Comment by Michael Grove on March 31, 2019 at 18:23

The Grade I listed Isokon Building, also known as Lawn Road Flats, Hampstead, London NW3, was almost lost to the nation but luckily saved ten years ago. Now the Isokon Gallery Trust has fulfilled an intention of that rescue project by creating a public gallery in the building, exhibiting the story of the Britain’s first modernist block of flats and how members of the Bauhaus, Soviet spies, artists, architects and authors including Agatha Christie came to live there.

The Lawn Road Flats – also know as the Isokon Building – were
 the creation of Jack & Molly Pritchard and architect Wells Coates.

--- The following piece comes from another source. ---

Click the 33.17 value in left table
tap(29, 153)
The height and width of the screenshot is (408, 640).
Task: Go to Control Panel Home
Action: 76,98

Opening on 9th July 1934, it was not only the first modernist block of flats in Britain, but also the home of notable émigrés, including Walter Gropius, founder of the Bauhaus, Marcel Breuer, designer of modernist furniture, and László Maholy-Nagy, head teacher of art at the Bauhaus school.

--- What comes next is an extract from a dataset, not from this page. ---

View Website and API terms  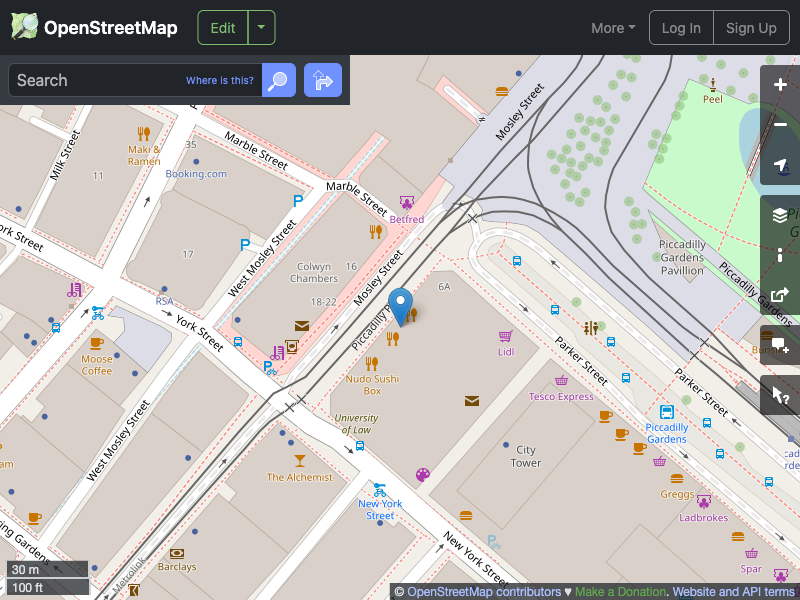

It also attracted tenants like Arnold Deutsch, the NKVD (KGB) spy and recruiter of the Cambridge Five (a group which included Kim Philby), an episode that inspired John le Carré when he wrote Tinker Tailor Solider Spy. Between 1941 and 1947 the building was the home of Agatha Christie, so it seems fitting that she wrote her only spy novel, N or M, when she lived there.



Comment by Michael Grove on March 31, 2019 at 19:40

Bauhaus took art and architecture back to its basic principles of functionality, that art should serve the needs of society not individual whim and Gropius’s great manifesto brings together the characteristics of the modernist movement — rationally articulated pure spaces, innovative usage of new materials such as glass-curtain walls in facades, horizontal windows and an absence of ornamentation.

The global design for all elements is a spatial conception presided over by the interrelation between the interior and exterior by means of the glass wall, principles soon adopted and developed internationally in housing projects.

Comment by Michael Grove on April 1, 2019 at 18:19

FOUNDED by renowned architect Walter Gropius in Weimar in 1919, the Bauhaus — literally “house of construction” in German — was initially conceived with the idea of creating an academy where all the arts would coexist.

Experimental, and with the emphasis on the theoretical, the Bauhaus represented an opportunity to extend beauty and quality to every home through well-designed and industrially produced products and structures.

The Bauhaus style went on to become one of the most influential currents in design, modernist architecture and art, and architectural education and ever since it has had a profound influence upon developments in those spheres, as well as in graphic, interior and industrial design and typography.

Comment by Michael Grove on September 19, 2023 at 10:05
[IN] the very context of the plethora of issues raised in this particularly relevant article from dezeen, the reference to roads shouts volumes here in the UK, when NEW road widths are still governed by legislation geared to 1957, at a time when so so many old vehicles are being replaced by SUVs that are half as wide than those that they are replacing !!!???

https://www.dezeen.com/2023/09/15/create-streets-policy-paper-movin...
Comment by Michael Grove on February 4, 2024 at 22:12
Isokon was founded in 1931 by Jack Pritchard, a visionary leader at the heart of British Modernism, alongside Canadian Architect Wells Coates. It began with the Lawn Road flats in Hampstead, the first modern building of its kind, which required the furniture and fittings that Pritchard had envisaged.